- Interactive map of Ohaji/Egbema
- Country: Nigeria
- State: Imo State
- Capital: Mmahu-Egbema

Government
- • Local Government Chairman: Marcellinus Amadioha
- Time zone: UTC+1 (WAT)
- Postal code: 464
- National language: Igbo

= Ohaji/Egbema =

Local Government Area in Imo State, Nigeria

Ohaji/Egbema is an oil-rich Local Government Area of Imo State, Nigeria. It is headquartered in Mmahu-Egbema. Ohaji-Egbema Local Government Area as presently constituted was created by Gen. Ibrahim Babangida's administration in the August 27, 1991 presidential proclamation, created out of the former Ohaji/Egbema/Oguta L.G.A . Ohaji/Egbema comprises three political districts: Ohaji East, Egbema North, and Ohaji West. The Ohaji-Egbema local government has seventeen autonomous communities, namely Egbema, Umuagwo, Oloshi, Umunkwaku, Obile, Obitti, Mgbirichi/Alakuru, Opuoma, Assa, Awarra, Ikwerede, Umuokanne, Obiakpu, Ohaba, Obosima, Mmahu, and Obuomadike.

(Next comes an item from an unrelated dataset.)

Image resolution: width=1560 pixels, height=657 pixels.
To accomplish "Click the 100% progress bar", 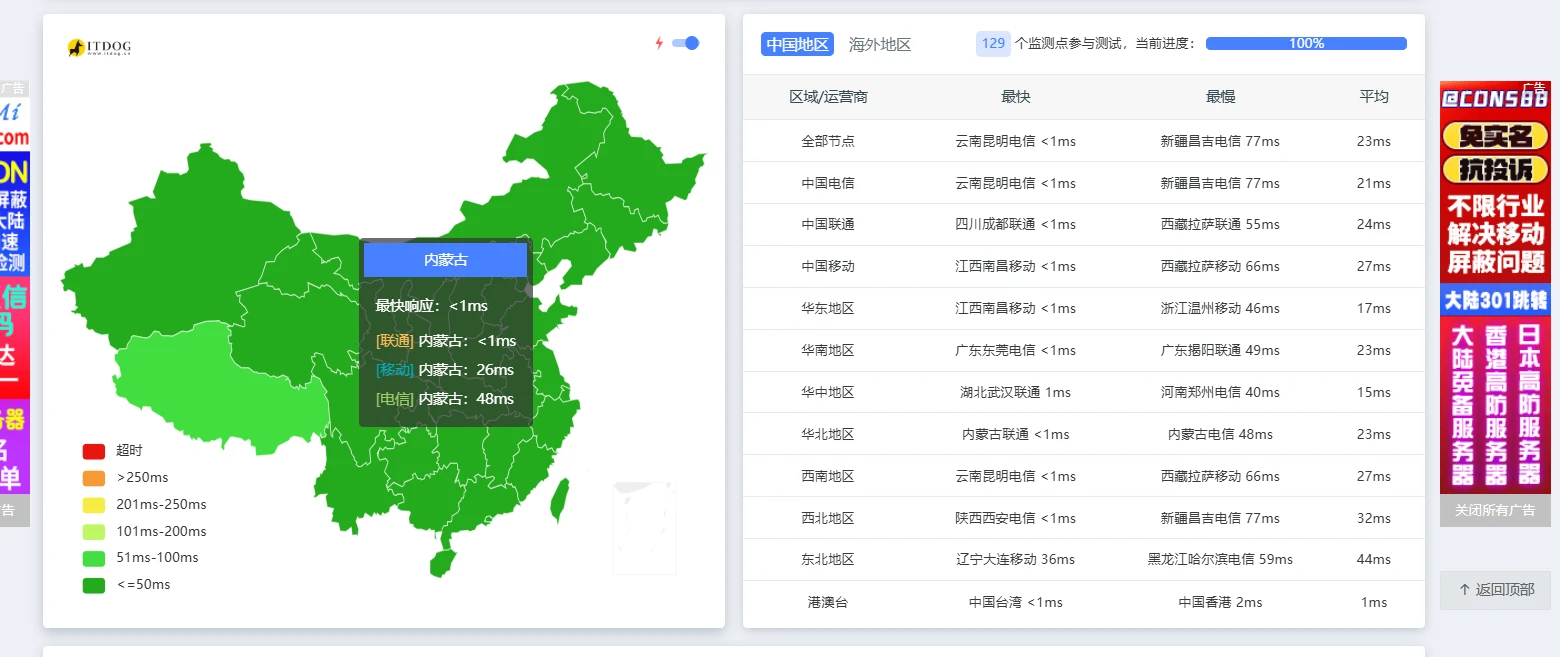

The postal code of the area is 464.

==Location==
The local council lies in the south-western part of Imo State. It shares common boundaries with Owerri in the East, Oguta LGA in the North and Ogba/Egbema/Ndoni in Rivers State in the South-west.

==Egbema Power Station==
A Power Plant project was initiated at Mmahu Egbema in 2006 under President Olusegun Obasanjo to ameliorate the sufferings of many Imo State communities. To ensure resumption of work at the power project abandoned for more than five years, the administration of Rochas Okorocha who showed displeasure at the state of the project visited the site in June 2015. The governor's visit was to mobilise the contractors handling the project back to site as well as ensure speedy completion of the project within ten months.

The power plant, planned for an installed capacity of 380.7 MW (ISO) and 338 MW (Net), when completed would act as an enabler for industrialization and creation of jobs in Imo State.